=== RECORDS FOR THIS EXERCISE ===

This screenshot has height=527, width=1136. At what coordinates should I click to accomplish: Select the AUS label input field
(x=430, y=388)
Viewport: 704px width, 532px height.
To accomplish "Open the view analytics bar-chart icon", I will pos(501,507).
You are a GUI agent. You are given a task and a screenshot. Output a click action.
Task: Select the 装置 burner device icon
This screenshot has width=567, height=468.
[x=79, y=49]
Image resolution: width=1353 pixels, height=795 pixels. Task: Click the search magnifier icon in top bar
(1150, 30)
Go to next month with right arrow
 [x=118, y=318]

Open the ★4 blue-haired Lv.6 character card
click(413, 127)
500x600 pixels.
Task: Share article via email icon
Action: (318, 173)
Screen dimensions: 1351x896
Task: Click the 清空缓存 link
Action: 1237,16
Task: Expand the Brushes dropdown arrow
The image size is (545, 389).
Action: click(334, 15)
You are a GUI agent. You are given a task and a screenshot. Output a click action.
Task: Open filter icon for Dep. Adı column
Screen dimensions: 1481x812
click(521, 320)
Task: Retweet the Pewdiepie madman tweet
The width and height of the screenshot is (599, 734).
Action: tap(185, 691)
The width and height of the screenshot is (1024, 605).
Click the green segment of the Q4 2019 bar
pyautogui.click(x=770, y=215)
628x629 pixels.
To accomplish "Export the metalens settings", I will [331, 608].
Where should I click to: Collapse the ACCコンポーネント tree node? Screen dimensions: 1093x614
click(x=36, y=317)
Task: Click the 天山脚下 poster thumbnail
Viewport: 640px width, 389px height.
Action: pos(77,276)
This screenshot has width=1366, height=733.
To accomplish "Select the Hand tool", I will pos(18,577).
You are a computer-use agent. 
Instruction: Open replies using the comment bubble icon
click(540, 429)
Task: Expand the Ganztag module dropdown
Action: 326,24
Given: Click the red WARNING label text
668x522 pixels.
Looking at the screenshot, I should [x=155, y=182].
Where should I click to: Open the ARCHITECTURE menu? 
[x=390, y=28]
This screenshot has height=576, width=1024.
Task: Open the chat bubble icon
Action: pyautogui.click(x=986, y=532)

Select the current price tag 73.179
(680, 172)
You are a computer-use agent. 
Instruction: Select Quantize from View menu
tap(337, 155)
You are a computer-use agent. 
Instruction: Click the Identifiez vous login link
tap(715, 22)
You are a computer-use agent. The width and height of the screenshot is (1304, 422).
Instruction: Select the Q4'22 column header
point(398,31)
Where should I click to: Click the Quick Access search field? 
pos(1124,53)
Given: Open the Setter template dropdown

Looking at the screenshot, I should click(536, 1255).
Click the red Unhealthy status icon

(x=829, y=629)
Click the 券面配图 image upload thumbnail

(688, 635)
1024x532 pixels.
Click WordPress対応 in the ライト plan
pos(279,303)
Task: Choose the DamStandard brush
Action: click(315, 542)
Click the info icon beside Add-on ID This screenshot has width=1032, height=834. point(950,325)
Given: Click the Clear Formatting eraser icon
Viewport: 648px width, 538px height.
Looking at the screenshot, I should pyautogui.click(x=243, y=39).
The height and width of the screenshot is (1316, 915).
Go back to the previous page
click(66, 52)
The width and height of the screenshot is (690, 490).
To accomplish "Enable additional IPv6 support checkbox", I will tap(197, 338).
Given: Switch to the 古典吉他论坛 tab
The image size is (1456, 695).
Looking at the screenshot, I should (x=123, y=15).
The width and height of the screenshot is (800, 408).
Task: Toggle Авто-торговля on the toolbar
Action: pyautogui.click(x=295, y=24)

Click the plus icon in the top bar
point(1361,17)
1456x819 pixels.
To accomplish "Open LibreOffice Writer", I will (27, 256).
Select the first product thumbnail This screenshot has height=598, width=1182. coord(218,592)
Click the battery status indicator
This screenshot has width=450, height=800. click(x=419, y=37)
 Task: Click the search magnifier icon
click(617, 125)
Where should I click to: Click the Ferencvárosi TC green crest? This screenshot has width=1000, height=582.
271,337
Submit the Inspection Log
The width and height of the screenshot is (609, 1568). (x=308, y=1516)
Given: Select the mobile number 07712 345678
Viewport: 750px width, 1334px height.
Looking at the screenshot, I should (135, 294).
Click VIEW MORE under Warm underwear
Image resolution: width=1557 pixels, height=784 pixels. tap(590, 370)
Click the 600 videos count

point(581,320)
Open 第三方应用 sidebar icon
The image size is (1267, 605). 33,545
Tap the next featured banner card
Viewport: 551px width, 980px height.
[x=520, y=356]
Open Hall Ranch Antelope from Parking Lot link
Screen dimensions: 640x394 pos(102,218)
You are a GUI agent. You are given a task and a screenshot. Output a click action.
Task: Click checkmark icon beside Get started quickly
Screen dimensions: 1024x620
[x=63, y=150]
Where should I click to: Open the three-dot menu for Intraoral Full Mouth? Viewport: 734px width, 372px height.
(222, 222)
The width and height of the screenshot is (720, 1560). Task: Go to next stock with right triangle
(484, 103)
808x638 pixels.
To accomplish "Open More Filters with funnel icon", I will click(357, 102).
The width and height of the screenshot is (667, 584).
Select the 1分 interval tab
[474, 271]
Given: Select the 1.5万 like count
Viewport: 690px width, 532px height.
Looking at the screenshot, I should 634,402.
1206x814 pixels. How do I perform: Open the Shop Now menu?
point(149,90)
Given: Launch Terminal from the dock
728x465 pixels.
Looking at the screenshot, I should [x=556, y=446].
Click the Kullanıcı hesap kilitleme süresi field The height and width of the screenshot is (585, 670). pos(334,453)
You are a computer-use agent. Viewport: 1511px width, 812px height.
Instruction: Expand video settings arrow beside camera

===

**TASK BRIEF:** Filter the listing above for the string "beside" and copy every matching line.

**EXERCISE ANSWER:**
Click the info icon beside Add-on ID This screenshot has width=1032, height=834. point(950,325)
Task: Click checkmark icon beside Get started quickly
Instruction: Expand video settings arrow beside camera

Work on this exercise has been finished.